What Irish crime novel would make a great movie?
Every day I realize that there are a hell of a lot of Irish crime novels I still haven’t read. Tana French’s IN THE WOODS would make a great movie, but you’d have to make sure that Cecilia Ahern wasn’t taken on to write the script.

Worst / best thing about being a writer?
The worst thing, apart from French women writers who’ve fallen out of love with you making you a character in their books, is that it’s easy to become isolated from the rest of humanity. To avoid that I get up very early, every morning in Paris and I spend a couple of hours doing a café crawl, meeting up with friends like taxi drivers, plumbers, illegal African immigrants working on the building sites, and transsexual night club bouncers or heterosexual hostesses, who clock off at six o’clock in the morning and who like to sit around and talk shop in the cafés for a couple of hours before they head home for bed. One of the transsexual bouncers used to run the newspaper shop in the European Commission building in Luxemburg and, s/he tells me, the stuff that went on there was weirder than any club in the whole of the European Union. Once the office workers come out, at about eight-thirty, I head back to my own work. One of my favorite songs is Jacques Dutronc’s, “It’s 5 a.m. Paris Awakes”. It’s about a young man walking down from Pigalle, as it used to be, after a night in the clubs. The best thing is raising your head after ten or eleven hours of work and realizing that you’ve been so captivated by what you’re doing that you’ve lived life to the full. Then you can sit down to three or four hours of reading before you go contentedly to bed.

The pitch for your next book is …?
It’s going to be about a testosterone-fuelled Irish Guard, Timothy O’Mahony, who first came to life in my first novel, ANOTHER LIFE. O’Mahony is the son of a French woman and an Irish father, from Charlestown.
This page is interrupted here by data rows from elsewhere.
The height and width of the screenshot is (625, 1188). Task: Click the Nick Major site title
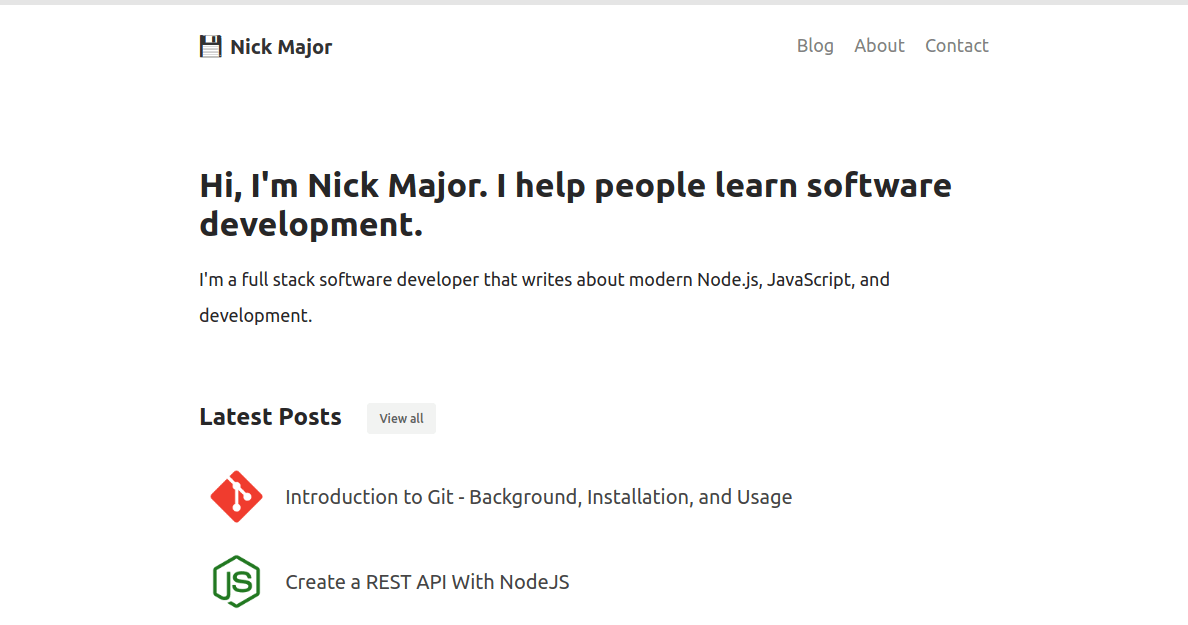[x=280, y=46]
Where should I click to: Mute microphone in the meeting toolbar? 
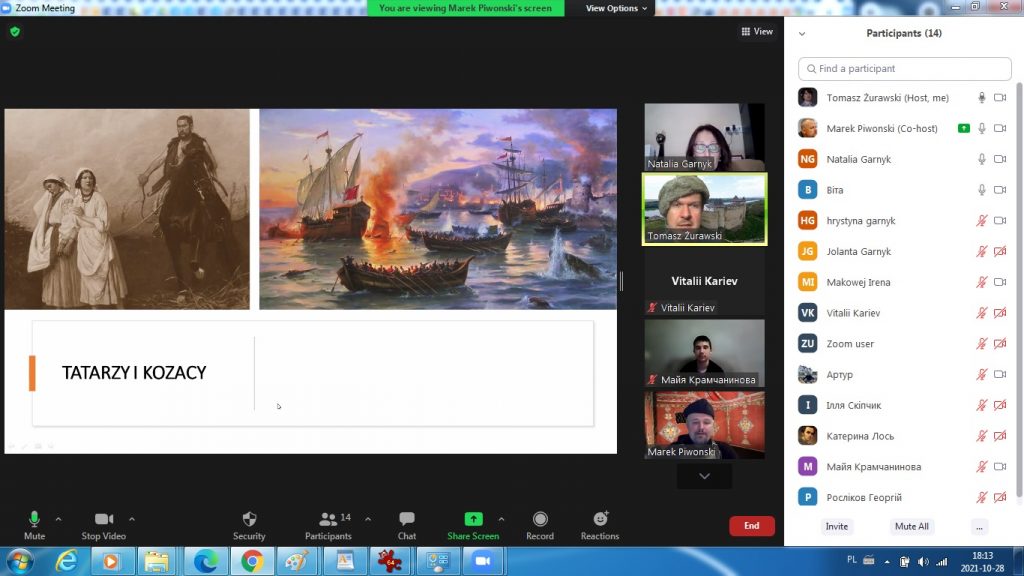click(x=34, y=520)
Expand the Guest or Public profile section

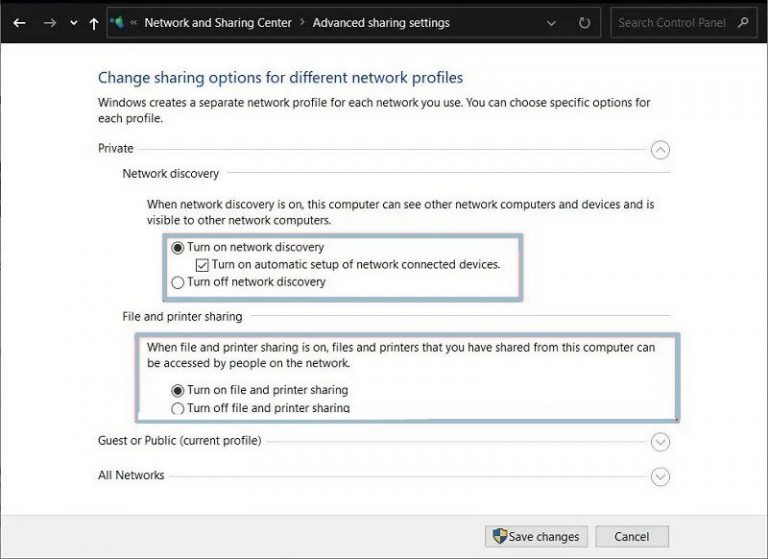coord(660,441)
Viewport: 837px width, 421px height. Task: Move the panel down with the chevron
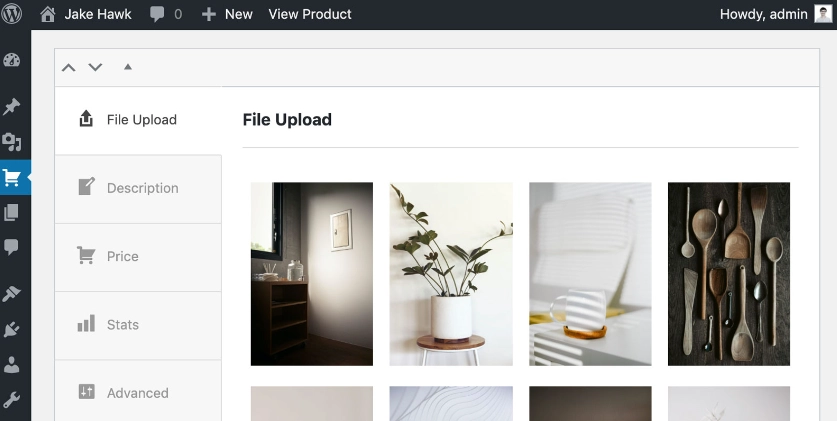pyautogui.click(x=95, y=67)
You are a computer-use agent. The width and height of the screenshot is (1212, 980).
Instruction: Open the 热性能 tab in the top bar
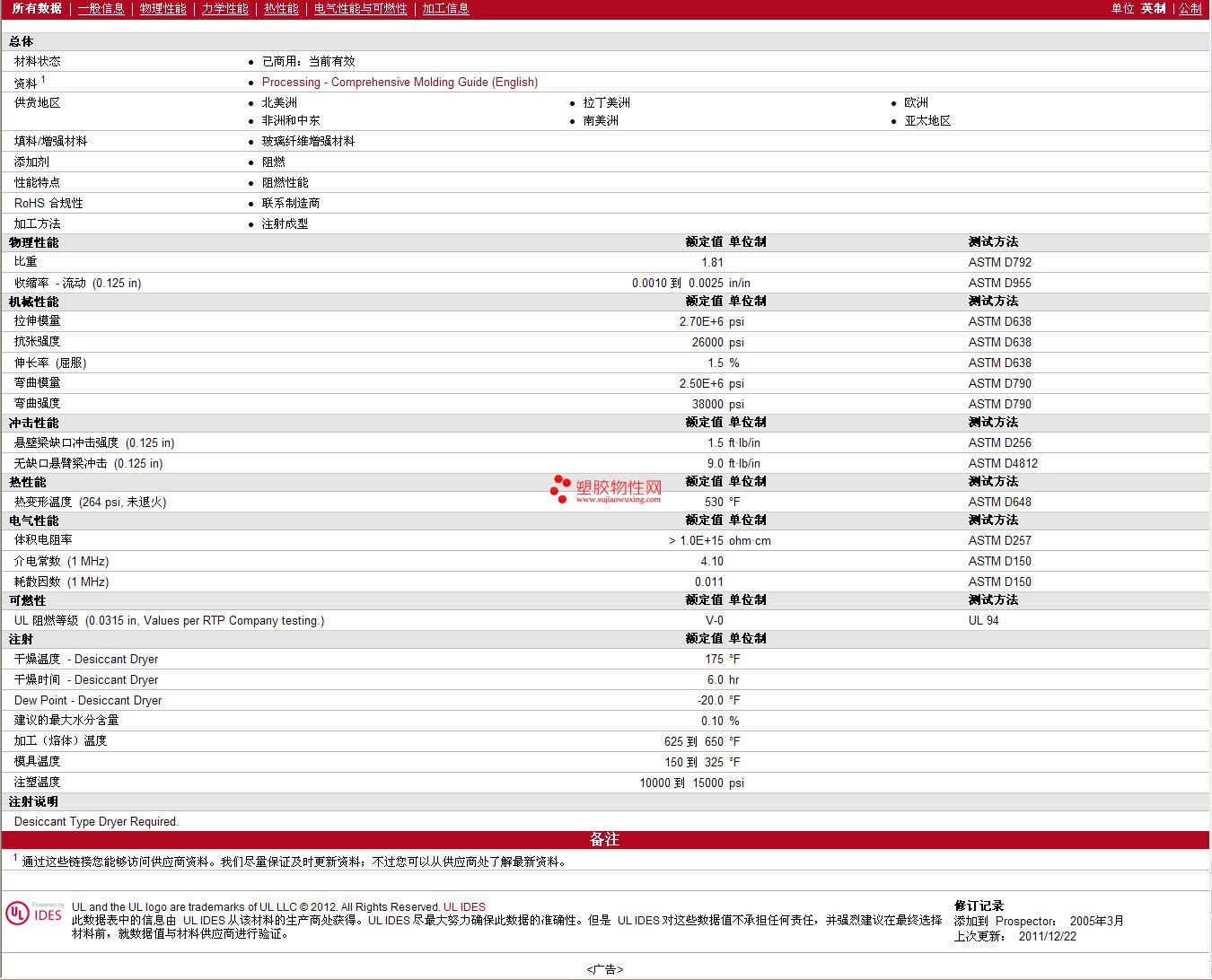[x=281, y=9]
After a scandalous liaison with a Northern Irish woman politician, he was demoted from a senior position in Dublin and exiled to the Garda station in Bangor, Erris. He’s now put in charge of investigating the murder of a young African girl, whose body washed up on the shoreline of County Mayo. The story will take O’Mahony into that part of French life in which presidential candidates, policemen, prostitutes and jaded middle-class political groupies engage in group sex, freemasonry, corruption and conversations about Ireland’s refusal to extradite people strongly suspected of killing beautiful French women. Any resemblance to what is going on at the moment in Ireland, France, or what recently happened in New York, will be purely fortuitous. I’m still deciding to what extent O’Mahony will be allowed to participate in the group sex.

Who are you reading right now?
I just finished reading the Australian crime writer Peter Temple’s THE BROKEN SHORE. It’s the prototypical hard-bitten crime novel, with a lot of guilt about how much unspoken homosexuality underlies the Australian need for mateship. The dialogue reminded me of Allan Guthrie’s writing. I just started on William Boyd’s ORDINARY THUNDERSTORMS, because I’ve always liked the comic element of Boyd’s novels and then I’ll probably read the recent Goncourt Prize winner, THE FRENCH ART OF WAR, even though, the other day, when I asked a guy in a train sitting with the book in front of him and looking out the window, how he was enjoying it he told me he hadn’t been able to get past the first two pages …

God appears and says you can only write OR read. Which would it be?
I’d tell her to go to hell. If she wouldn’t take that for an answer, I would opt for writing, write her out of her own story and then go back to reading.

The three best words to describe your own writing are …?
Whatever it takes! At times, the story needs sex, booze, brawling and schizophrenia, and at other times it needs some pathos.

John J Gaynard’s THE IMITATION OF PATSY BURKE is published by Createspace.